Сочинения великих итальянцев XVI века
Шрифт:
XLVIII
Когда Граф умолк, Маньифико Джулиано молвил:
— С мнением синьора Гаспаро не согласен; напротив, по указанным вами соображениям и многим другим я нахожу, что музыка совершенно необходима Придворному, и не только как украшение. Я бы очень хотел, чтобы вы объяснили, как это и другие качества, которыми вы его наделяете, должны проявляться, в какое время и каким способом. Ибо нередко многое из того, что само по себе заслуживает одобрения, будучи употреблено не ко времени, выглядит крайне нелепо; и наоборот, некоторые вещи, кажущиеся малозначительными, когда их умело используют, резко поднимаются в цене.
XLIX
Прежде чем перейти к этому вопросу, — произнес Граф, — я хочу поговорить еще об одной вещи, которой — а я придаю ей большое значение, — по моему убеждению, наш Придворный никоим образом не должен пренебрегать: речь идет об умении рисовать, о знакомстве с подлинным искусством живописи. Не удивляйтесь, что я требую подобной выучки, возможно, кажущейся ныне ремесленнической и малоприличествующей дворянину.
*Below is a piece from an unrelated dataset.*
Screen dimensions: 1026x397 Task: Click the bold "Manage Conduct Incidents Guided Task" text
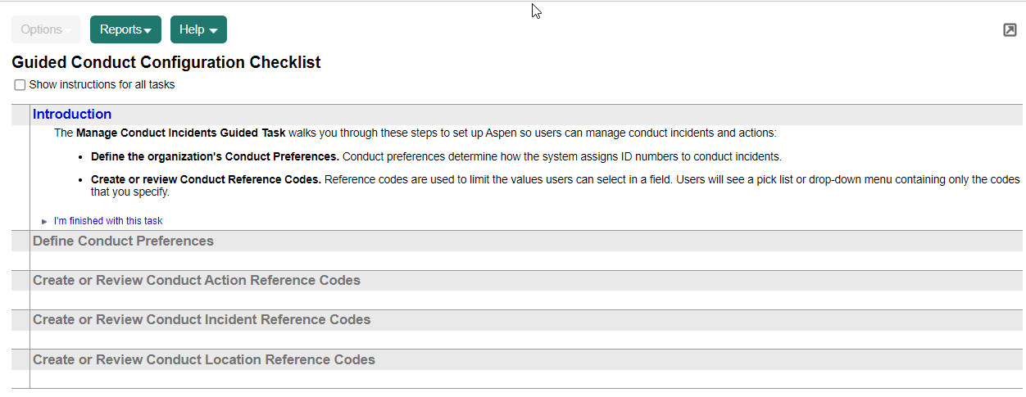tap(180, 133)
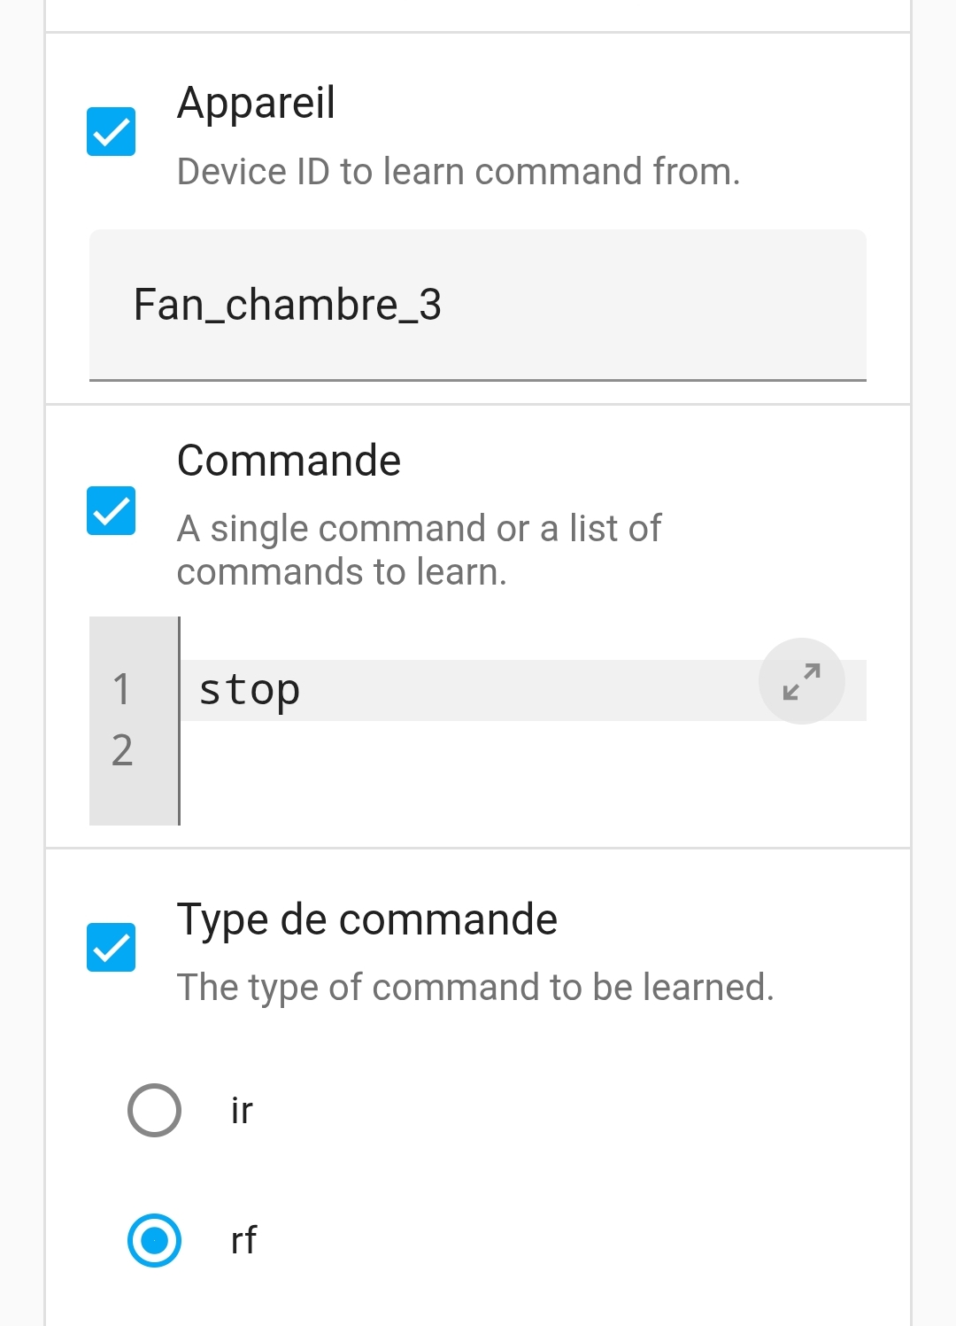Place cursor on the 'stop' code line
This screenshot has width=956, height=1326.
(523, 690)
Помнится, я читал, что в древности — особенно это было принято в Греции — детям из благородных семейств предписывали в школах заниматься живописью, которая почиталась занятием нужным и достойным, числясь в первом ряду свободных искусств; государственным постановлением было также запрещено обучать ей рабов. У римлян
L
Тогда синьора Эмилия обернулась к Джованни Кристофоро Романо, сидевшему вместе с другими, и спросила:
— А что вы думаете по этому поводу? Согласны вы с тем, что живопись требует большего мастерства, нежели скульптура?
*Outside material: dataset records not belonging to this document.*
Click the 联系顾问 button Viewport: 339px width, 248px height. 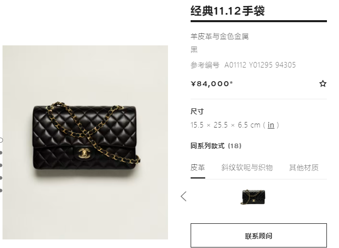(x=259, y=235)
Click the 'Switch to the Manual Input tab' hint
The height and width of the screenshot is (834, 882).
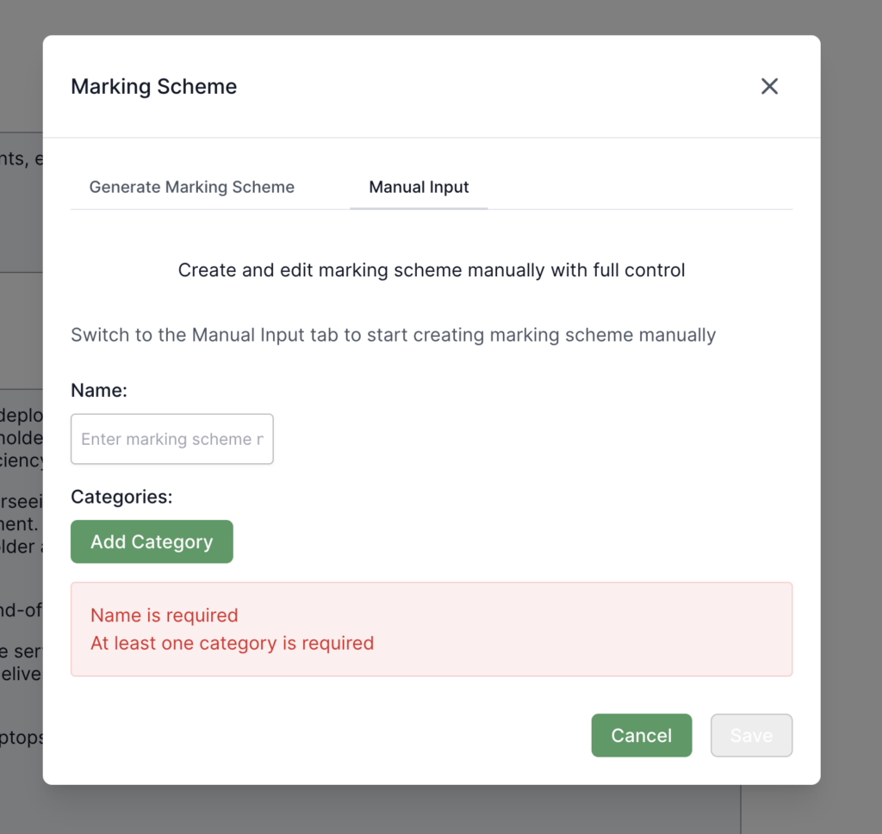pos(393,335)
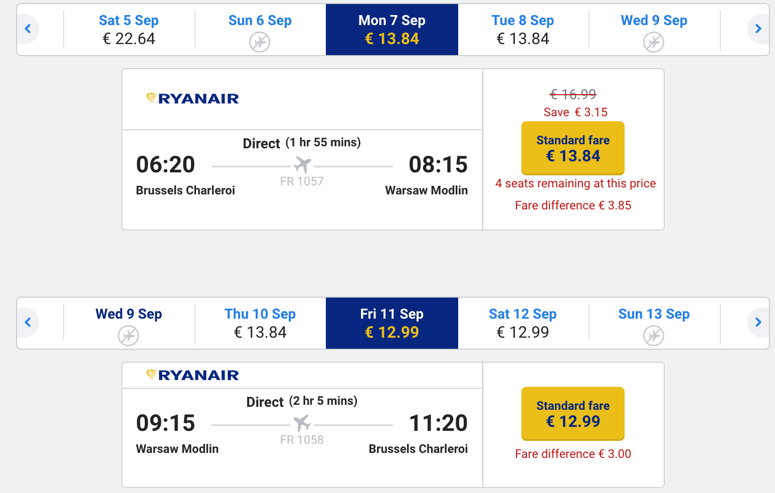Show later outbound dates with right arrow

pyautogui.click(x=757, y=29)
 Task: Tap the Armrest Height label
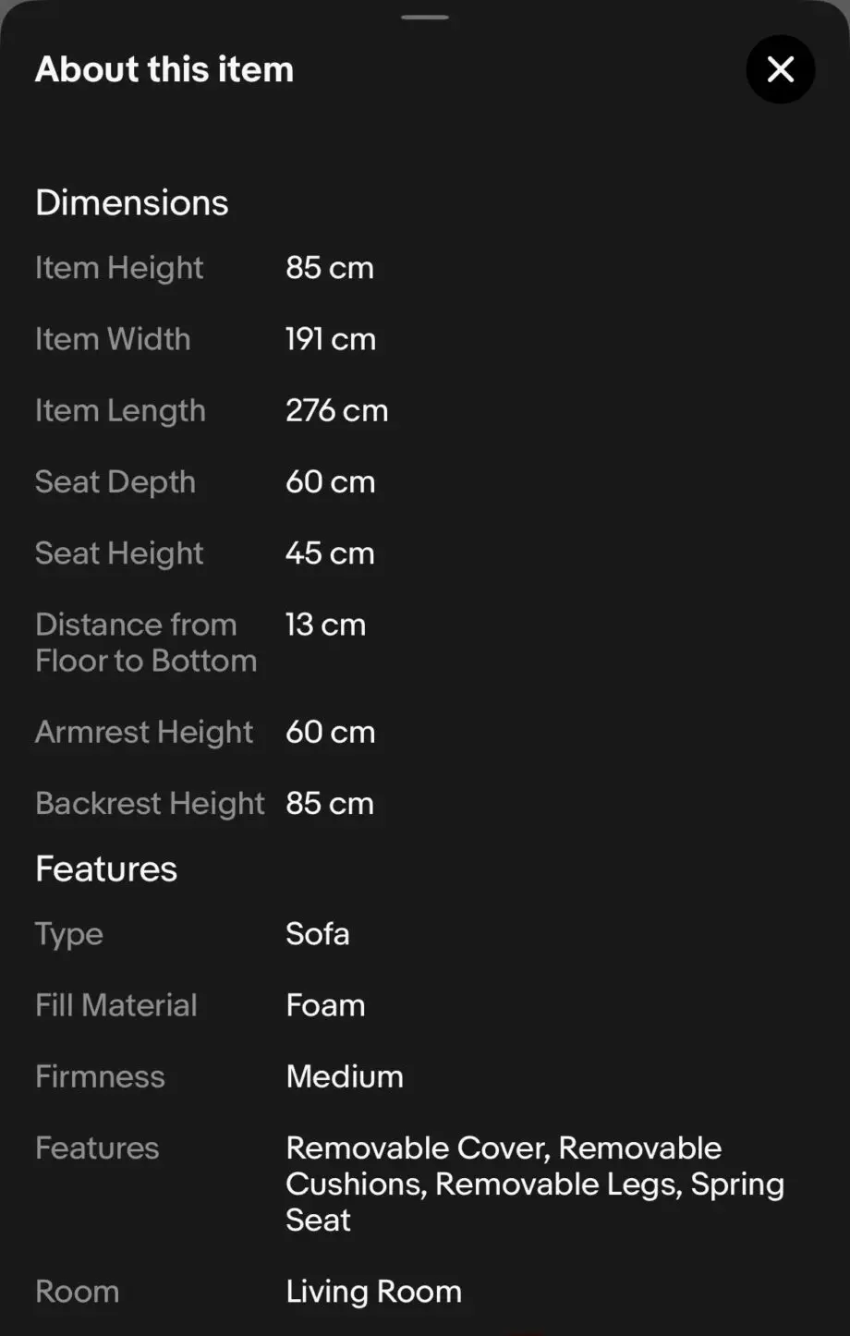pos(144,733)
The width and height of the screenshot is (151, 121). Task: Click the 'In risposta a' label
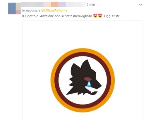click(x=31, y=11)
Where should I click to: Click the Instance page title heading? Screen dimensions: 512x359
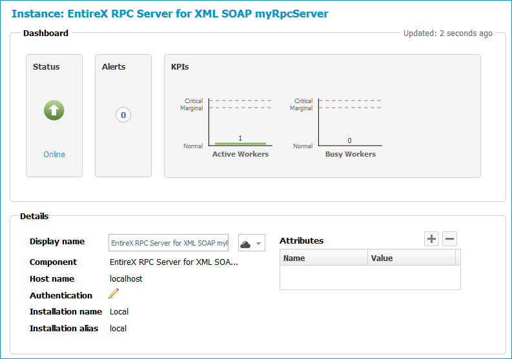point(170,14)
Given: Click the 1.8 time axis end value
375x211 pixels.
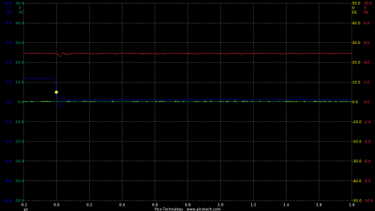Looking at the screenshot, I should (x=352, y=205).
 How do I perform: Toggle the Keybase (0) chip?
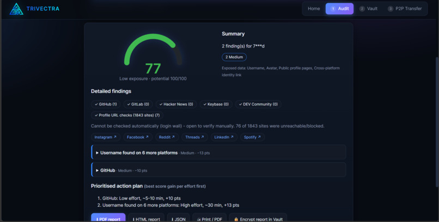[x=216, y=104]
— Полагаю, Синьора, — ответил Джованни Кристофоро, — что в скульптуре больше труда и умения; и достоинство ее выше, чем живописи.
— Из того, что жизнь статуй дольше, — добавил Граф, — можно было бы, пожалуй, заключить, что они обладают и большим достоинством; увековечивая память, они лучше, чем произведения живописи, служат ей. Но и у живописи, и у скульптуры есть также другое назначение — украшать, и вот в этом живопись гораздо выше. И пусть живопись не столь долговечна, как скульптура, однако и она живет немало, а доколе существует, остается намного более привлекательной.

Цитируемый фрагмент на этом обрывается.